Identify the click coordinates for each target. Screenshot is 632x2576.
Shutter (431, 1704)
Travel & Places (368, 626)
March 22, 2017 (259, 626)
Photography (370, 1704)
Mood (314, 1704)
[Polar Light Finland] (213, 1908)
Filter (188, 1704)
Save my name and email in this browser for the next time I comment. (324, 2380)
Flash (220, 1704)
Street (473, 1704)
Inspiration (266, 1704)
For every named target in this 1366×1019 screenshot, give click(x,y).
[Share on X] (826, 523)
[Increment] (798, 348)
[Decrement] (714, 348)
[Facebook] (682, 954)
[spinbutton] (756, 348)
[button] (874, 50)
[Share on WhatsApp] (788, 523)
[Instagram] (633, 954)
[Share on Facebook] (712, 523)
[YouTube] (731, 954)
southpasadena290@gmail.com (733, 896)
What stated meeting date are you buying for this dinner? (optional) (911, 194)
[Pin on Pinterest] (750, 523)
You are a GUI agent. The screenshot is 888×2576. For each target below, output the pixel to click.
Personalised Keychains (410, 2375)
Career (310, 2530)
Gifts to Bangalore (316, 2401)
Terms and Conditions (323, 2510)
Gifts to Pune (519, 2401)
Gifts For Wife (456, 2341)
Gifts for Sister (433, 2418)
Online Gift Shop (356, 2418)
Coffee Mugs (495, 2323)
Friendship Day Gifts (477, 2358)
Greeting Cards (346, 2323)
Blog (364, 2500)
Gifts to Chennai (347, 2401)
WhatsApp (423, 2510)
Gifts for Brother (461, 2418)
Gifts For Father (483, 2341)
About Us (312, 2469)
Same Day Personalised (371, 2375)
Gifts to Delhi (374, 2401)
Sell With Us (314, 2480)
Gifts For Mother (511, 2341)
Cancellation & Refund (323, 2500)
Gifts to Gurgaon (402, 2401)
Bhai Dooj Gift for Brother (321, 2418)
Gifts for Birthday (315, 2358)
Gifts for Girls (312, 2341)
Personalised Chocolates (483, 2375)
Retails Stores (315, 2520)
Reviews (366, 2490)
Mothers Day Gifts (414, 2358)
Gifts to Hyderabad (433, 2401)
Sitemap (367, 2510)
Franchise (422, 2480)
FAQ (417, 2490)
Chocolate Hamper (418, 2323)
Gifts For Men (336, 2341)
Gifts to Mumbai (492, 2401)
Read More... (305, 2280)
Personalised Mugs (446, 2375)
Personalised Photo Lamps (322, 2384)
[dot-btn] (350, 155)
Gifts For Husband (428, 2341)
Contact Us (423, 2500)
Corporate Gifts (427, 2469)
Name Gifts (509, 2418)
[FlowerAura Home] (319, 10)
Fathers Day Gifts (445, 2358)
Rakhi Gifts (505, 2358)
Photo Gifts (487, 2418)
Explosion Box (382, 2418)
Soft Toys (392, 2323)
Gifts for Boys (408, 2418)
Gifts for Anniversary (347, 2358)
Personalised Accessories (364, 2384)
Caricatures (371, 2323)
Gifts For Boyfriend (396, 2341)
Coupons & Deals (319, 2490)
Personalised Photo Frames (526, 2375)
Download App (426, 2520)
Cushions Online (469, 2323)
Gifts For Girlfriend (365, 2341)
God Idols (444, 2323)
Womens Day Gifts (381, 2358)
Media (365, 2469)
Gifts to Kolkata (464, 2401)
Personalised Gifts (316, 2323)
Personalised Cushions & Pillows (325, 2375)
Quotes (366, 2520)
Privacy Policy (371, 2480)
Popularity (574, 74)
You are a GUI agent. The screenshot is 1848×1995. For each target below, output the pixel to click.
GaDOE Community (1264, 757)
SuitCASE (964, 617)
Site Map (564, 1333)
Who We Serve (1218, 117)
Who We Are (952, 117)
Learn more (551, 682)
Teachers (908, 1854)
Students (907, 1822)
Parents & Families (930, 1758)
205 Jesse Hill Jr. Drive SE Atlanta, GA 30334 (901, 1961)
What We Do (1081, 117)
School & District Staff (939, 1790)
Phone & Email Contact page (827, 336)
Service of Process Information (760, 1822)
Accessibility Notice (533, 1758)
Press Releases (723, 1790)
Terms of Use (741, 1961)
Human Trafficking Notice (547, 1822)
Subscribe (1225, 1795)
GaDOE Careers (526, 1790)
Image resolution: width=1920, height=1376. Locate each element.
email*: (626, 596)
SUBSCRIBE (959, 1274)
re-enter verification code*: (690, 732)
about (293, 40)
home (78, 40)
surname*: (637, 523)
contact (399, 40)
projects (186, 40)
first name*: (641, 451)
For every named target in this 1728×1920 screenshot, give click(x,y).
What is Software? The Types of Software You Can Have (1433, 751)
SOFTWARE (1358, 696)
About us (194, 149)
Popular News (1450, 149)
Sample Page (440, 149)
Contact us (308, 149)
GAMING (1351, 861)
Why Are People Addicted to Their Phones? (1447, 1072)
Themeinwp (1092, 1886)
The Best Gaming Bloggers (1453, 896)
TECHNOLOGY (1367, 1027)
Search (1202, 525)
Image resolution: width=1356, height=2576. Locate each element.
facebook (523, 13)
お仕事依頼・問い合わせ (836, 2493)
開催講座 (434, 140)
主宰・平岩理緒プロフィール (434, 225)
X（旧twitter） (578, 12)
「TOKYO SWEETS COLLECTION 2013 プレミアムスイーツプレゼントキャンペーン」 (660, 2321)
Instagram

Exercise
Repeat the entries exactly, leaving nothing out.

Answer section
Identify the click coordinates for each target. Screenshot is 632x2576.
Shutter (431, 1704)
Travel & Places (368, 626)
March 22, 2017 (259, 626)
Photography (370, 1704)
Mood (314, 1704)
[Polar Light Finland] (213, 1908)
Filter (188, 1704)
Save my name and email in this browser for the next time I comment. (324, 2380)
Flash (220, 1704)
Street (473, 1704)
Inspiration (266, 1704)
For every named target in this 1366×1019 screenshot, give click(x,y).
[Share on X] (826, 523)
[Increment] (798, 348)
[Decrement] (714, 348)
[Facebook] (682, 954)
[spinbutton] (756, 348)
[button] (874, 50)
[Share on WhatsApp] (788, 523)
[Instagram] (633, 954)
[Share on Facebook] (712, 523)
[YouTube] (731, 954)
southpasadena290@gmail.com (733, 896)
What stated meeting date are you buying for this dinner? (optional) (911, 194)
[Pin on Pinterest] (750, 523)
You are a GUI agent. The screenshot is 888×2576. For each target below, output the pixel to click.
Personalised Keychains (410, 2375)
Career (310, 2530)
Gifts to Bangalore (316, 2401)
Terms and Conditions (323, 2510)
Gifts to Pune (519, 2401)
Gifts For Wife (456, 2341)
Gifts for Sister (433, 2418)
Online Gift Shop (356, 2418)
Coffee Mugs (495, 2323)
Friendship Day Gifts (477, 2358)
Greeting Cards (346, 2323)
Blog (364, 2500)
Gifts to Chennai (347, 2401)
WhatsApp (423, 2510)
Gifts for Brother (461, 2418)
Gifts For Father (483, 2341)
About Us (312, 2469)
Same Day Personalised (371, 2375)
Gifts to Delhi (374, 2401)
Sell With Us (314, 2480)
Gifts For Mother (511, 2341)
Cancellation & Refund (323, 2500)
Gifts to Gurgaon (402, 2401)
Bhai Dooj Gift for Brother (321, 2418)
Gifts for Birthday (315, 2358)
Gifts for Girls (312, 2341)
Personalised Chocolates (483, 2375)
Retails Stores (315, 2520)
Reviews (366, 2490)
Mothers Day Gifts (414, 2358)
Gifts to Hyderabad (433, 2401)
Sitemap (367, 2510)
Franchise (422, 2480)
FAQ (417, 2490)
Chocolate Hamper (418, 2323)
Gifts For Men (336, 2341)
Gifts to Mumbai (492, 2401)
Read More... (305, 2280)
Personalised Mugs (446, 2375)
Personalised Photo Lamps (322, 2384)
[dot-btn] (350, 155)
Gifts For Husband (428, 2341)
Contact Us (423, 2500)
Corporate Gifts (427, 2469)
Name Gifts (509, 2418)
[FlowerAura Home] (319, 10)
Fathers Day Gifts (445, 2358)
Rakhi Gifts (505, 2358)
Photo Gifts (487, 2418)
Explosion Box (382, 2418)
Soft Toys (392, 2323)
Gifts for Boys (408, 2418)
Gifts for Anniversary (347, 2358)
Personalised Accessories (364, 2384)
Caricatures (371, 2323)
Gifts For Boyfriend (396, 2341)
Coupons & Deals (319, 2490)
Personalised Photo Frames (526, 2375)
Download App (426, 2520)
Cushions Online (469, 2323)
Gifts For Girlfriend (365, 2341)
God Idols (444, 2323)
Womens Day Gifts (381, 2358)
Media (365, 2469)
Gifts to Kolkata (464, 2401)
Personalised Gifts (316, 2323)
Personalised Cushions & Pillows (325, 2375)
Quotes (366, 2520)
Privacy Policy (371, 2480)
Popularity (574, 74)
You are a GUI agent. The screenshot is 1848×1995. For each target below, output the pixel to click.
GaDOE Community (1264, 757)
SuitCASE (964, 617)
Site Map (564, 1333)
Who We Serve (1218, 117)
Who We Are (952, 117)
Learn more (551, 682)
Teachers (908, 1854)
Students (907, 1822)
Parents & Families (930, 1758)
205 Jesse Hill Jr. Drive SE Atlanta, GA 30334 (901, 1961)
What We Do (1081, 117)
School & District Staff (939, 1790)
Phone & Email Contact page (827, 336)
Service of Process Information (760, 1822)
Accessibility Notice (533, 1758)
Press Releases (723, 1790)
Terms of Use (741, 1961)
Human Trafficking Notice (547, 1822)
Subscribe (1225, 1795)
GaDOE Careers (526, 1790)
Image resolution: width=1920, height=1376. Locate each element.
email*: (626, 596)
SUBSCRIBE (959, 1274)
re-enter verification code*: (690, 732)
about (293, 40)
home (78, 40)
surname*: (637, 523)
contact (399, 40)
projects (186, 40)
first name*: (641, 451)
For every named target in this 1728×1920 screenshot, give click(x,y).
What is Software? The Types of Software You Can Have (1433, 751)
SOFTWARE (1358, 696)
About us (194, 149)
Popular News (1450, 149)
Sample Page (440, 149)
Contact us (308, 149)
GAMING (1351, 861)
Why Are People Addicted to Their Phones? (1447, 1072)
Themeinwp (1092, 1886)
The Best Gaming Bloggers (1453, 896)
TECHNOLOGY (1367, 1027)
Search (1202, 525)
Image resolution: width=1356, height=2576. Locate each element.
facebook (523, 13)
お仕事依頼・問い合わせ (836, 2493)
開催講座 (434, 140)
主宰・平岩理緒プロフィール (434, 225)
X（旧twitter） (578, 12)
「TOKYO SWEETS COLLECTION 2013 プレミアムスイーツプレゼントキャンペーン」 (660, 2321)
Instagram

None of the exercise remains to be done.